Friday, 27 February 2015

Inherent Vice

  Paul Thomas Anderson (PTA) is an enigma. Despite wordy interviews, he doesn't let much go about his past, and his motivations are always opaque. This is the guy who made is mark with a dive into the seedy world of porn, Boogie Nights, at 26 years old, and never looked back. Since, he’s delved into stories of gambling, love, disease, oil, Scientology and now, well, no single word can describe Inherent Vice. It’s a thematically diverse CV, exploring different people in different times, much more reminiscent of directors such as Orson Wells, Sidney Lumet, Stanley Kubrick, Robert Altman, and Jonathan Demme, than with the more prominent figures working in Hollywood today - Tarantino, Wes Anderson, Mann, Cameron, Scott et al. Like Kubrick and Malick, PTA has something of a Marmite quality to his works, love or hate him, at least he keeps us guessing.

Like Anderson, Thomas Pynchon is also an enigma. In the major leagues. He’s the Keyser Soze of writers, shrouded in a blanket of mystery. There’s only been a handful of photos published of him, and after his writing career broke through, he disappeared. It’s apt then, that the first attempt at adapting one of his works is made by Anderson, perhaps the director closest to Pynchon’s own opacity (certainly considering the abundant limelight of Hollywood). However, there may have been a very good reason that Inherent Vice has been dubbed ‘unfilmable’ for years. It does not translate well.

It must be said, this writer attempted the novel a few years ago, only for it to be added to the extremely short list of books never finished. I never really started to be honest. About twelve pages in it was clear that this would not be an enjoyable read, and his prose for me, were incoherent, baffling and oddly constructed for the most part. Clearly PTA and I don’t share love of the same writing. 
Inherent Vice is possibly the least accessible of PTA’s works, which is saying something. Steve Rose of The Guardian even referenced it in his piece about great walk-out movies, and indeed, it is a walk-out movie. During my (very quiet) screening, five of the twelve people watching left by half-way through, all of them shaking their ends in bafflement and frustration. I’m not a walker-outer, but Inherent Vice is what I would describe as bloody hard viewing, not because of nuance or subtlety, but because of boredom. It is boring. 

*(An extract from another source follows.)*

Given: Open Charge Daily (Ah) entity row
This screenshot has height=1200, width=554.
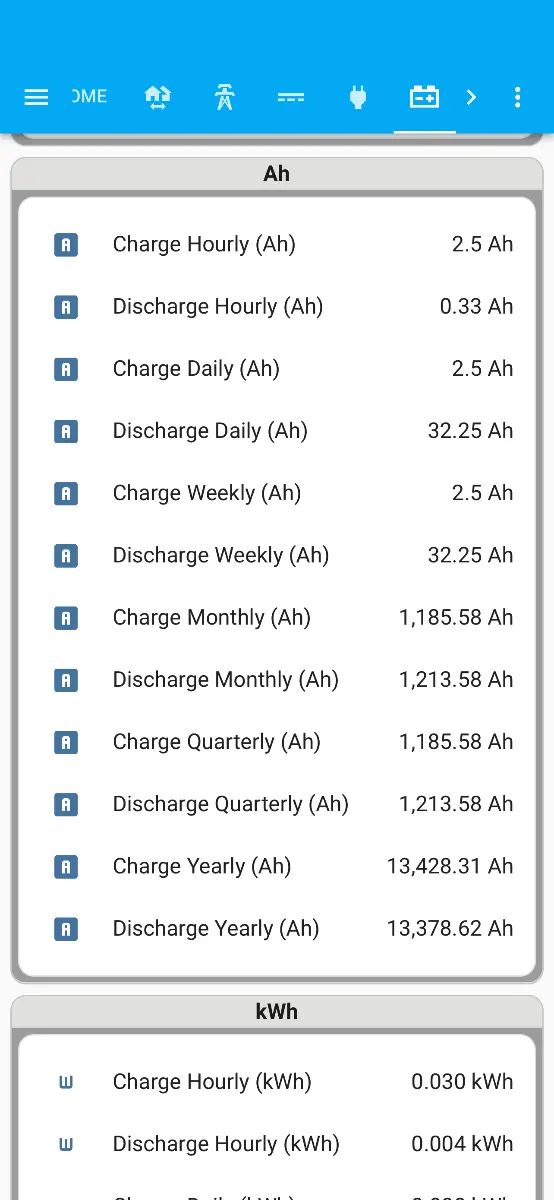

The film follows the escapades of ‘Doc’ (Joaquim Phoenix – typically good as usual), a stoner private eye living on a Californian beach, and seemingly as surprised as we are that he’s actually survived the sixties to tell the tales. He’s a bumbling hippie, and a thorn in the side of the LAPD, and various nefarious and bizarre acquaintances, who wish he’d just bugger off once and for good. Following an out-of-the-blue visitation from an estranged girlfriend, Doc plunges into the murky world of crooked cops, traitorous masseurs, secret societies, wealthy socialites and deranged dentists, as the film plays out three different cases, all of which seem to crossover and overlap at various confusing intervals, producing something of a spaghetti Venn diagram (yeah, it’s that complicated). The main problem it faces is a severe lack of focus, narrative and coherency, which I’m sure has been highlighted to the masses as ‘being the whole point’ by smug critics the world over, given this is the seventies, it’s Pynchon, it’s lead is stoned. Whatever. I haven’t spoken with a single sole who understood what the heck was going on, let alone actually enjoyed it. I wanted to enjoy it, I wanted to love it, but sadly, the mumbling befuddling dialogue, and shortage of any tangible or credible plot to follow makes for very boring viewing. 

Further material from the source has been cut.